## Requirements
1. Answer these questions from the OpenSSL email thread:
(a) What AES-NI throughput does Erwann Abalea report, and for what block size?
(b) What command do people online seem to use to invoke aesni?
(c) According to Erwann Abalea, what would likely dominate the cost of a self-written GPGPU engine?
2. Please decide whether each statement agrees with the OpenSSL email thread, and quote the words that settle it:
(a) OpenSSL supports GPGPU natively.
(b) The person asking about the '-evp' flag says they are new to cryptography.
(c) Erwann Abalea's AES-NI figure came from an i5 M540 at 2.53 GHz.
3. Carry the OpenSSL email thread on from its final line.

## Selected text

* START *

I'm quite new to openSSL and AES and cryptography as a whole, so
please forgive my "stupid" questions.

I've read that because of the way that the AES-CBC works that it
depends on the result from the previous round in order to encrypt the
current round that it is inherently not well suited for
parallelization; which I am then guessing that it is very possible
that it would run (a LOT) slower on GPGPU than it would on an AES-NI
enabled CPU. Would that be a fair and safe assumption?

I'm also looking online and through the man pages and it seems like
that people are invoking the aesni by using the command:

openssl -engine aesni -evp aes-256-cbc ...

what's the '-evp' flag for?

On Wed, Mar 13, 2013 at 12:12 PM, Erwann Abalea
<erwann.aba...@keynectis.com> wrote:
> GPGPU isn't natively supported. You can write your own engine if you want,
> but I think memory transfers will dominate the cost.
> AES-NI is natively supported (I get about 550MB/s on my i5 M540 @2.53 GHz
> for 8k blocks).
>
> --
> Erwann ABALEA
>
> Le 13/03/2013 16:49, Ewen Chan a écrit :
>>
>> Would it be faster to encrypt/decrypt AES-256-CBC with an AES-NI
>> enabled CPU or would it faster do it with a GPGPU?
>>
>> Does OpenSSL even support GPU acceleration?
>>
>> On Wed, Mar 13, 2013 at 11:44 AM, Ewen Chan <chan.e...@gmail.com> wrote:
>>>
>>> Thanks.
>>>
>>> On Wed, Mar 13, 2013 at 10:56 AM, Erwann Abalea
>>> <erwann.aba...@keynectis.com> wrote:
>>>>
>>>> The algorithm "Rijndael" has some knobs you can turn to tune.

* END *

Dataset records:
* START *

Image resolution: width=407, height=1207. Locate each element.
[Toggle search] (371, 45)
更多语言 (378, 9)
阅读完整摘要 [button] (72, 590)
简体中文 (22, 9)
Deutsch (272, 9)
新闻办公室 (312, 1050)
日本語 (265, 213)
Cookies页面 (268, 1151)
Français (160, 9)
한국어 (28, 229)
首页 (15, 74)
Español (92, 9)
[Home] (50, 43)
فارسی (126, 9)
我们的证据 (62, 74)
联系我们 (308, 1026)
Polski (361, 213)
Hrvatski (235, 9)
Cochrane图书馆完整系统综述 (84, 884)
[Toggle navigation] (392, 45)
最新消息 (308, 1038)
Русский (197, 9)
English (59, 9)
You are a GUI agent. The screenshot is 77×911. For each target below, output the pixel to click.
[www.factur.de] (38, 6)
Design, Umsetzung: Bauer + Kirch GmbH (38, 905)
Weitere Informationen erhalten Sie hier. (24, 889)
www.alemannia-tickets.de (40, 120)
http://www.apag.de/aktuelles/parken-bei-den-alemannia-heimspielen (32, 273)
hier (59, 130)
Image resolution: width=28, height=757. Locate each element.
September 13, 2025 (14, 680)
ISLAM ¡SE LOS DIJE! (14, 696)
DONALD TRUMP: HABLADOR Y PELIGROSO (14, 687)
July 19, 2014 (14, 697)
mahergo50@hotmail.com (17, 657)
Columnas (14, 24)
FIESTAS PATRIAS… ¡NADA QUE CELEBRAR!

* END *

## Responses in order
1.
(a) About 550MB/s, for 8k blocks.
(b) openssl -engine aesni -evp aes-256-cbc ...
(c) Memory transfers.

2.
(a) No: "GPGPU isn't natively supported."
(b) Yes: "I'm quite new to openSSL and AES and cryptography as a whole"
(c) Yes: "my i5 M540 @2.53 GHz"

3.
>>>> The standard "AES" has these parameters fixed in stone.
>>>>
>>>> AES-192 is effectively "less secure" than AES-256 because of the key
>>>> length
>>>> and number of rounds.
>>>> But "less secure" may be "secure enough". In fact, AES-128 is secure
>>>> enough
>>>> for most uses.
>>>> Number of rounds is important for AES security as it is for any other
>>>> algorithm (think about attacks on reduced-rounds AES/SHA/whatever).
>>>>
>>>> --
>>>> Erwann ABALEA
>>>>
>>>> Le 13/03/2013 15:31, Ewen Chan a écrit :
>>>>
>>>>> So the algorithms include the number of rounds? I thought that it
>>>>> would only describe the math process and that it would be independent
>>>>> of the number of rounds (so long as you meed Rijndael's "minimum" -
>>>>> which is what the current number of rounds is set/default as).
>>>>>
>>>>> I did not know that. Hmmm....thanks.
>>>>>
>>>>> Does this mean that a AES-192-CBC is less secure than an AES-256-CBC
>>>>> because of the key length and the number of rounds associated with
>>>>> that; or am I understanding that wrong - that the number of rounds has
>>>>> less-so to do with the security of the algorithm compared to the key
>>>>> length?
>>>>>
>>>>> On Wed, Mar 13, 2013 at 10:24 AM, Erwann Abalea
>>>>> <erwann.aba...@keynectis.com> wrote:
>>>>>>
>>>>>> If you change the number of rounds, then it's not AES anymore, but a
>>>>>> custom
>>>>>> Rijndael.
>>>>>> Reading the source code, it appears there's no support for that in
>>>>>> OpenSSL
>>>>>> (and poking inside an AES_KEY to change the number of rounds probably
>>>>>> won't
>>>>>> work).
>>>>>>
>>>>>> --
>>>>>> Erwann ABALEA
>>>>>>
>>>>>> Le 13/03/2013 14:32, Ewen Chan a écrit :
>>>>>>
>>>>>>> There's a file that I want to encrypt using AES-192-CBC but with 19
>>>>>>> rounds rather than the default 12-rounds.
>>>>>>>
>>>>>>> Is there a way for me to specify the number of rounds that I would
>>>>>>> like to use with the AES-192-CBC? (and override the algorithm
>>>>>>> defaults)?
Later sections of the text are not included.